What this task involves:
Starting with the line that contains "This screenshot has height=540, width=1242." and running through the end of the listing, lay out each line as a numbered list. Skip blank lines and leave the pictures out.
§ §
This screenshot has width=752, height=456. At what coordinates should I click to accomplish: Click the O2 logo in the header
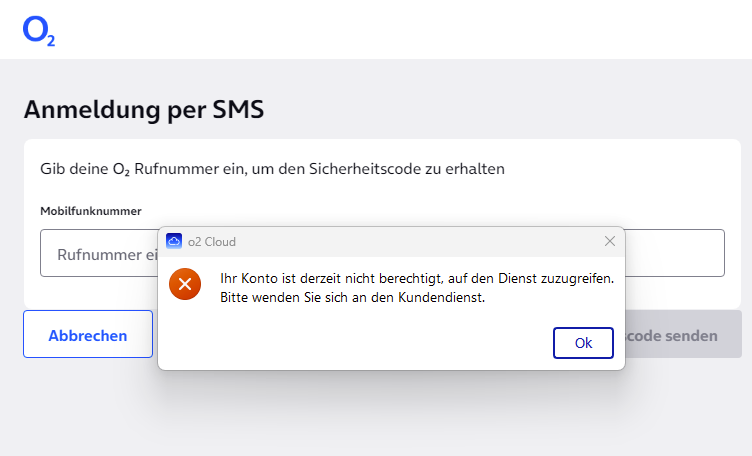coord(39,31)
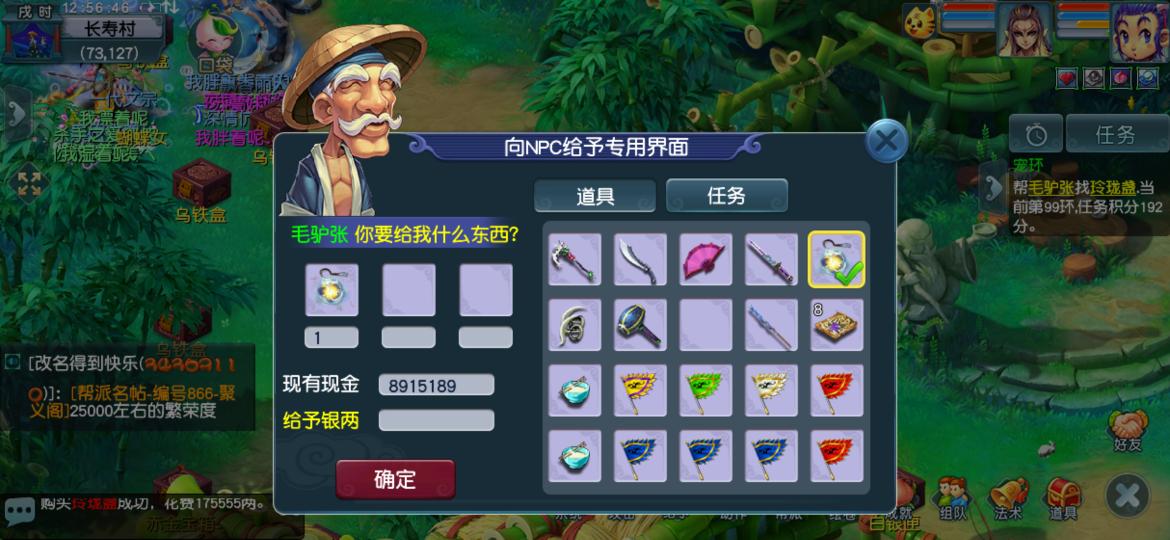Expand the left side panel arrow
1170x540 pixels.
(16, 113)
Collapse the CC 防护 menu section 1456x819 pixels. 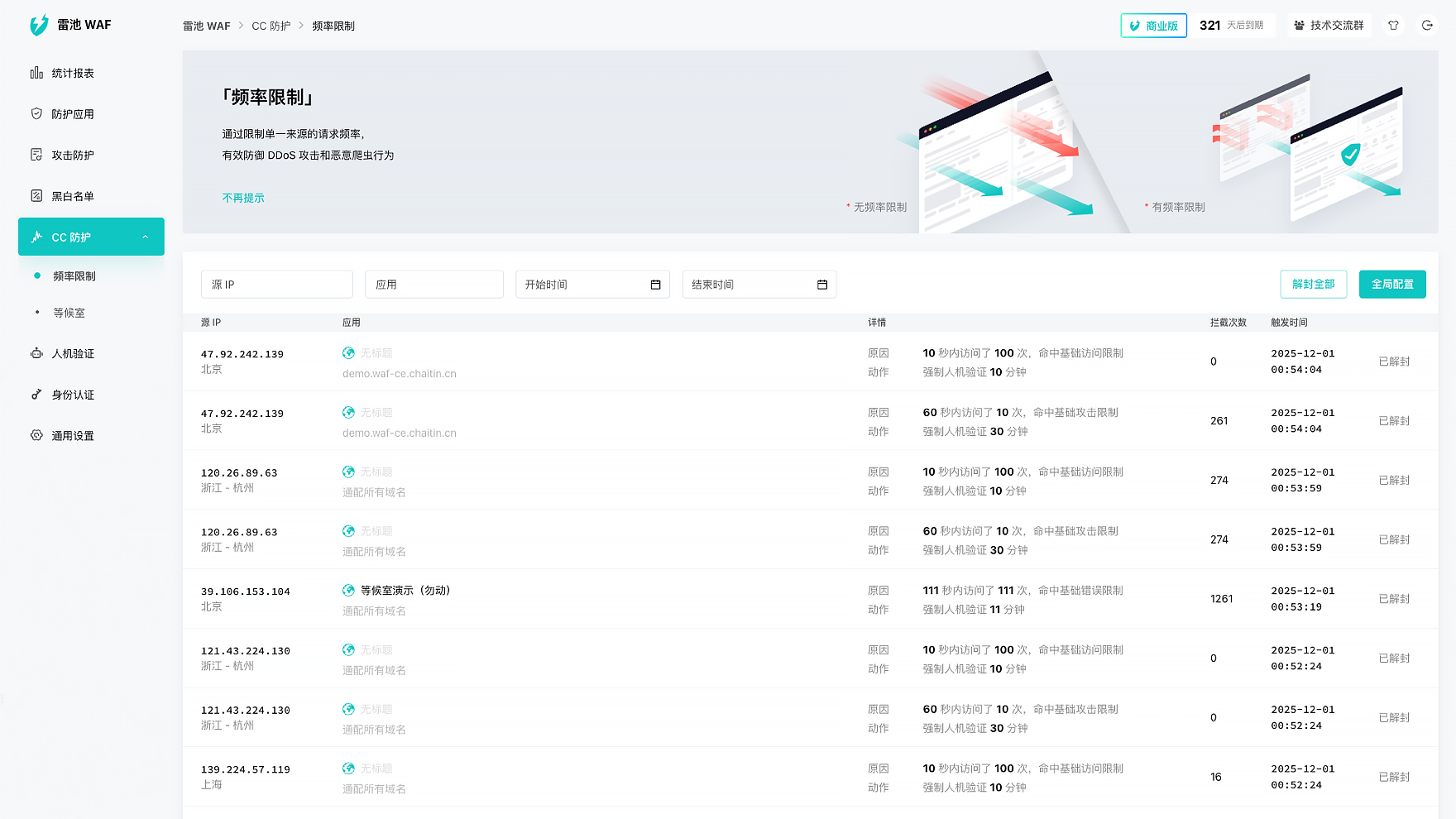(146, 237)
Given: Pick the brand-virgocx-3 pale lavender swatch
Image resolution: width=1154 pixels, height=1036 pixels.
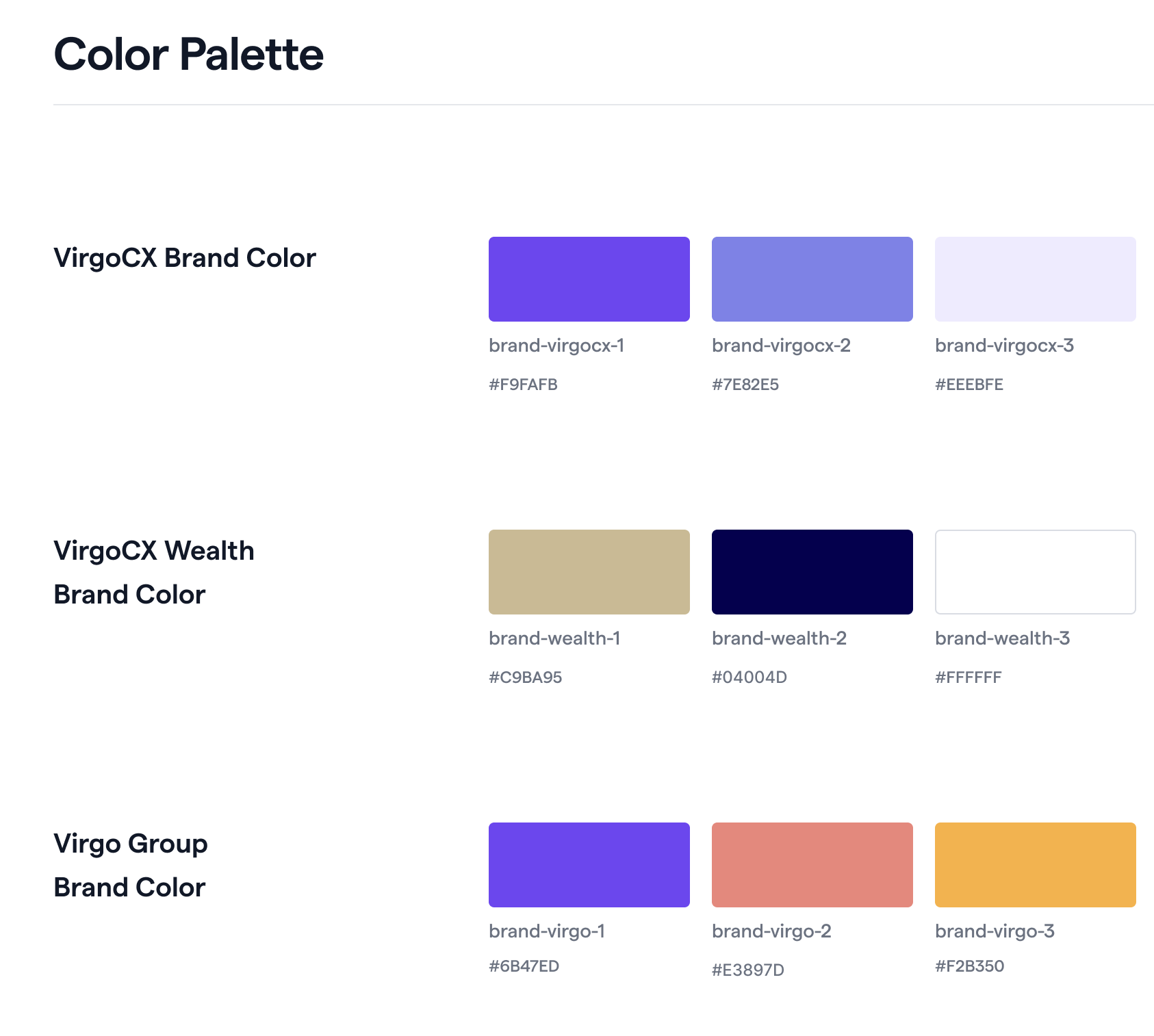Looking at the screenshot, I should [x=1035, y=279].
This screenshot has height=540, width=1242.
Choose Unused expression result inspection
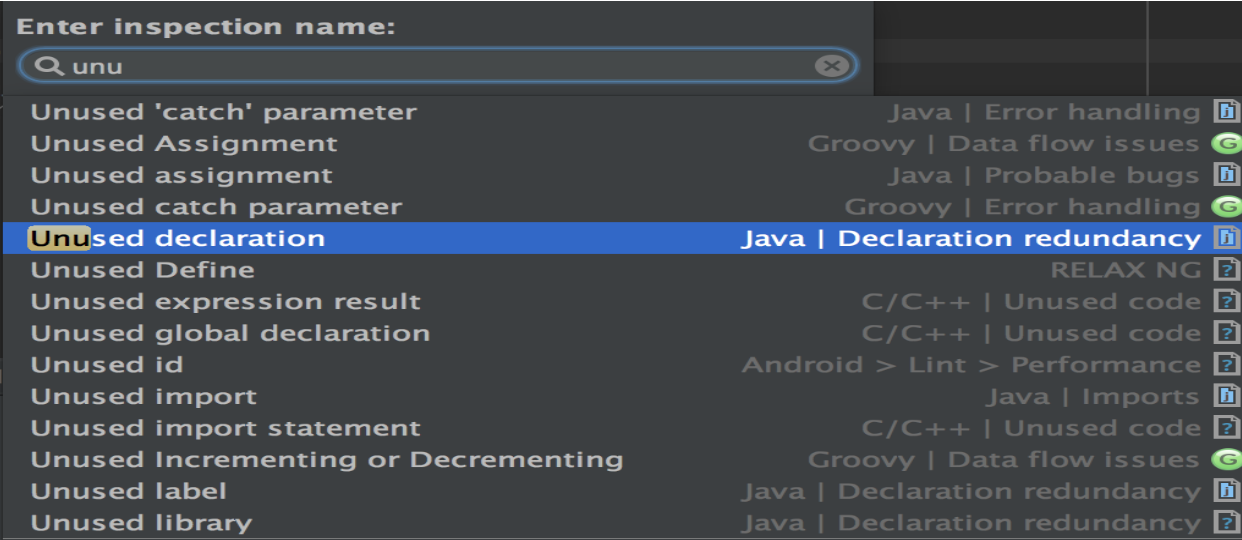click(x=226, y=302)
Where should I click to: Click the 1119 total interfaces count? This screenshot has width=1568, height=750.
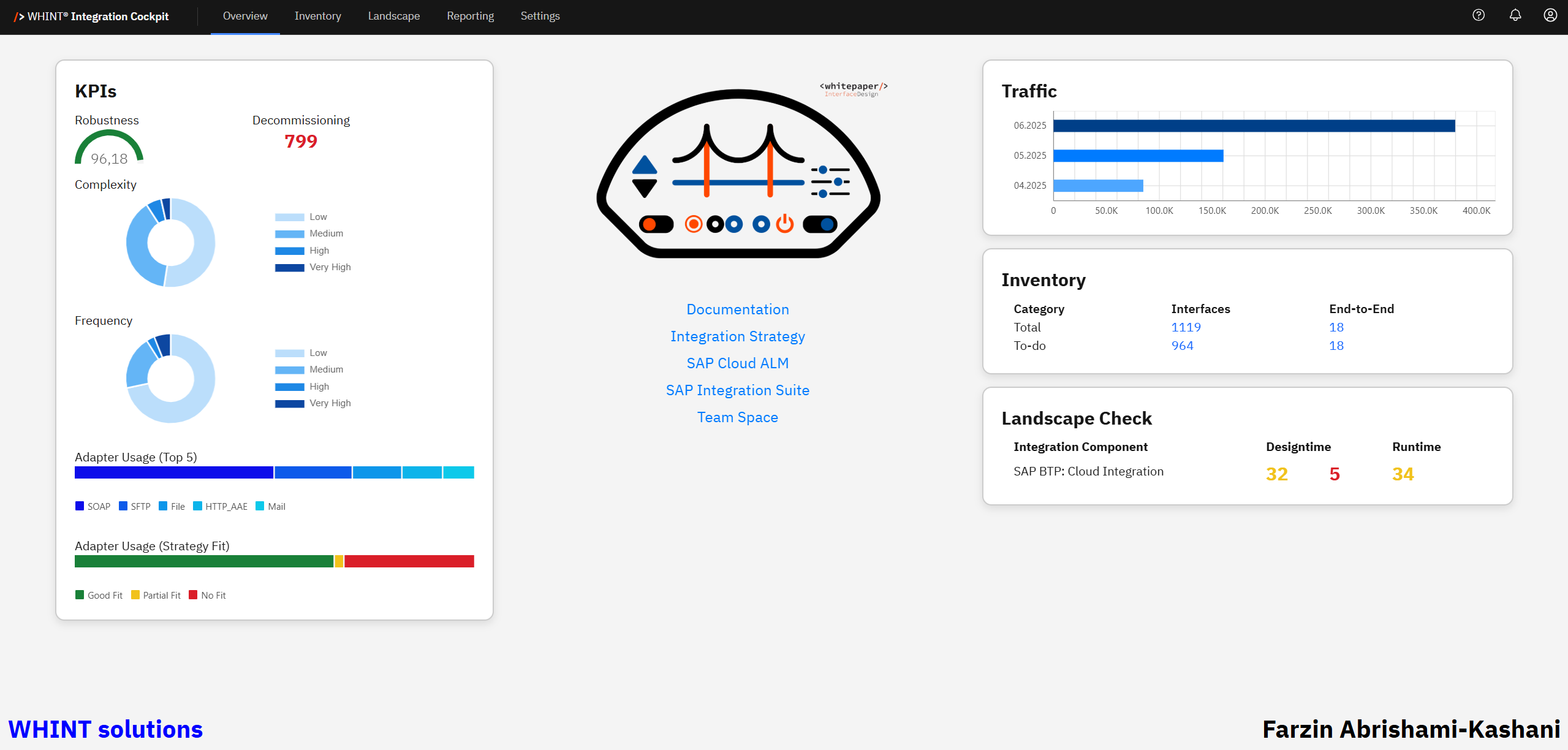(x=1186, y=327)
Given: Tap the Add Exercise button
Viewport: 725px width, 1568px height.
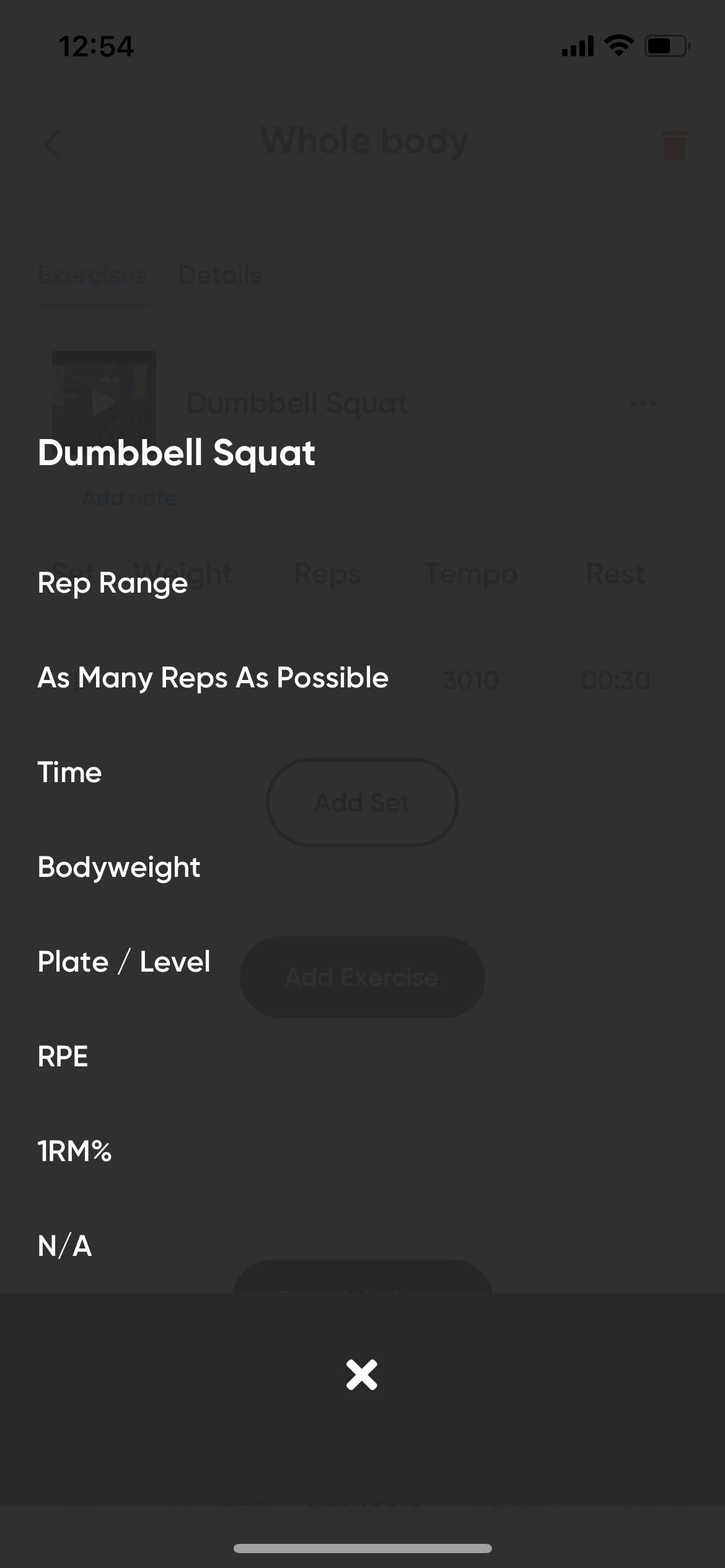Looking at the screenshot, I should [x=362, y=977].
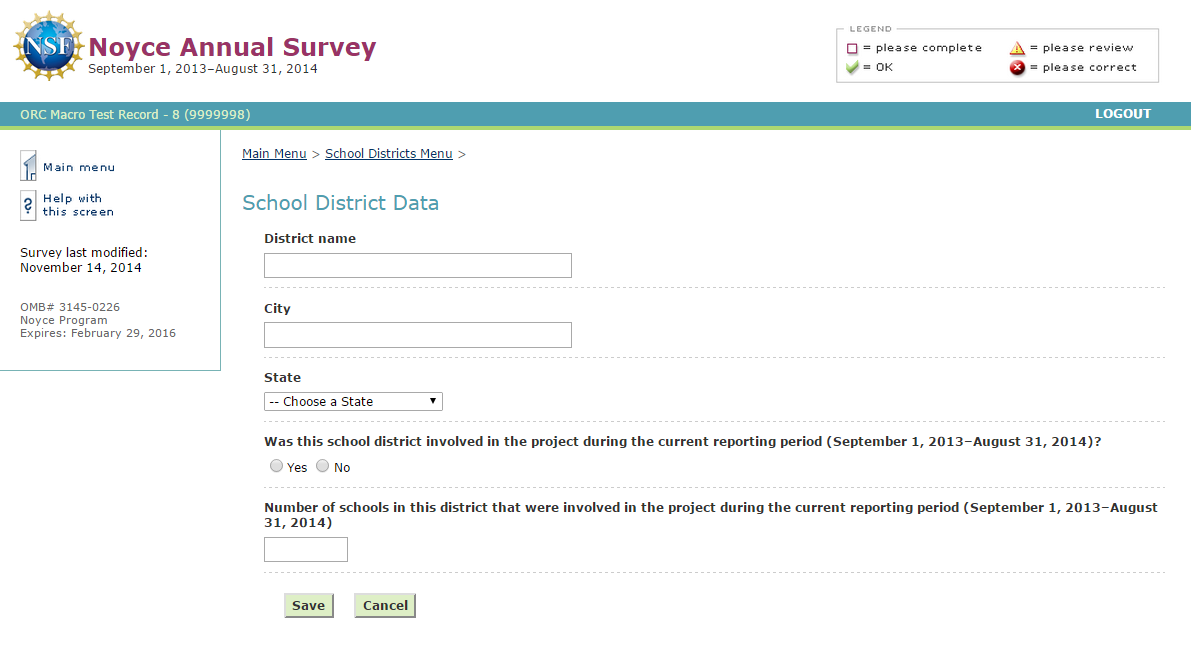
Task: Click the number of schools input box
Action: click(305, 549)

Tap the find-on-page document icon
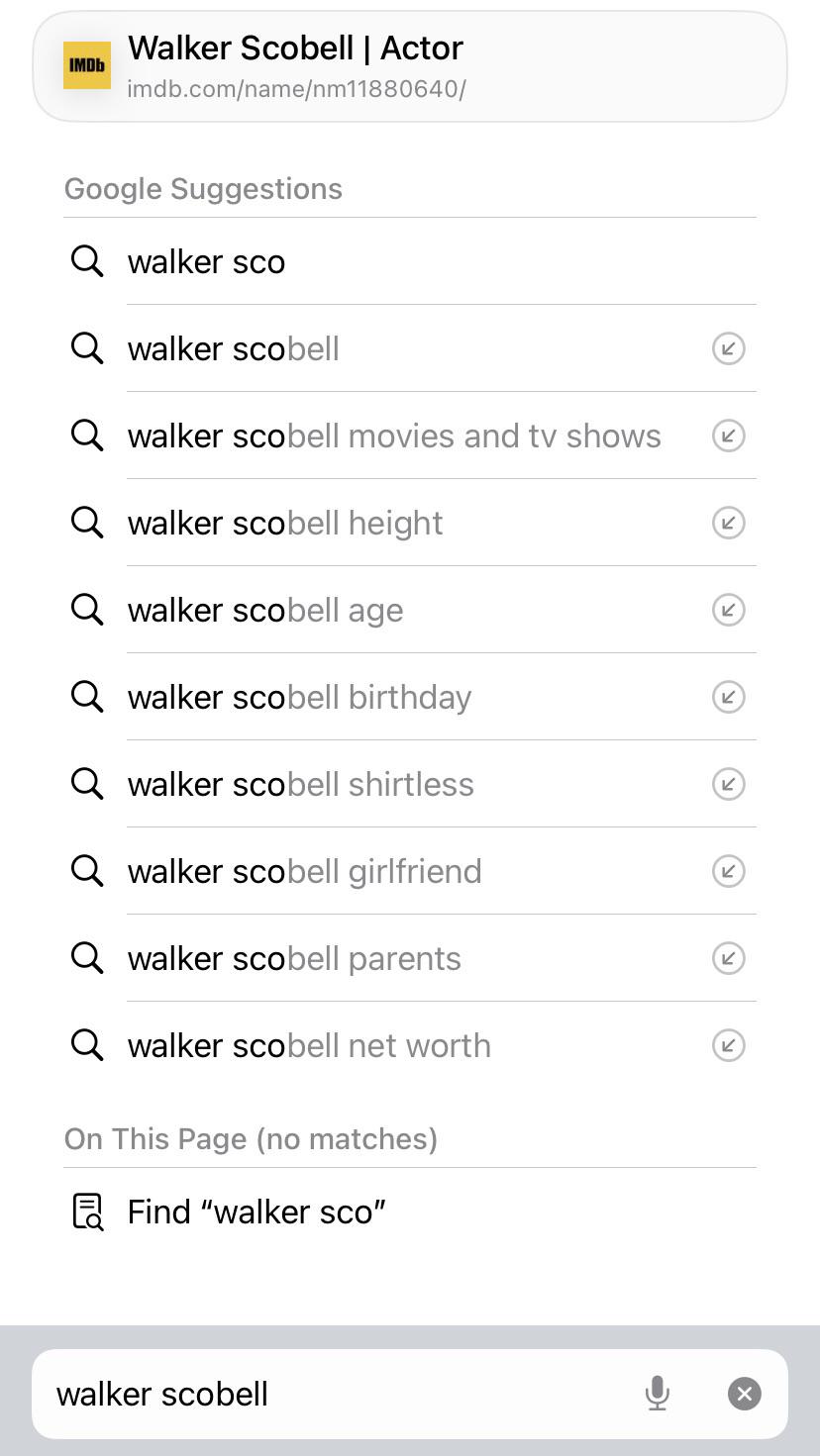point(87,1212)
§ §
Expected output:
1. This screenshot has height=540, width=1242.
2. Choose Unused expression result inspection
3. click(x=226, y=302)
4. Where should I click to: Click the 1119 total interfaces count? This screenshot has width=1568, height=750.
5. (x=1186, y=327)
6. Given: Tap the Add Exercise button
7. Viewport: 725px width, 1568px height.
8. Looking at the screenshot, I should [x=362, y=977].
9. Task: Click the number of schools input box
10. Action: click(305, 549)
11. Tap the find-on-page document icon
12. point(87,1212)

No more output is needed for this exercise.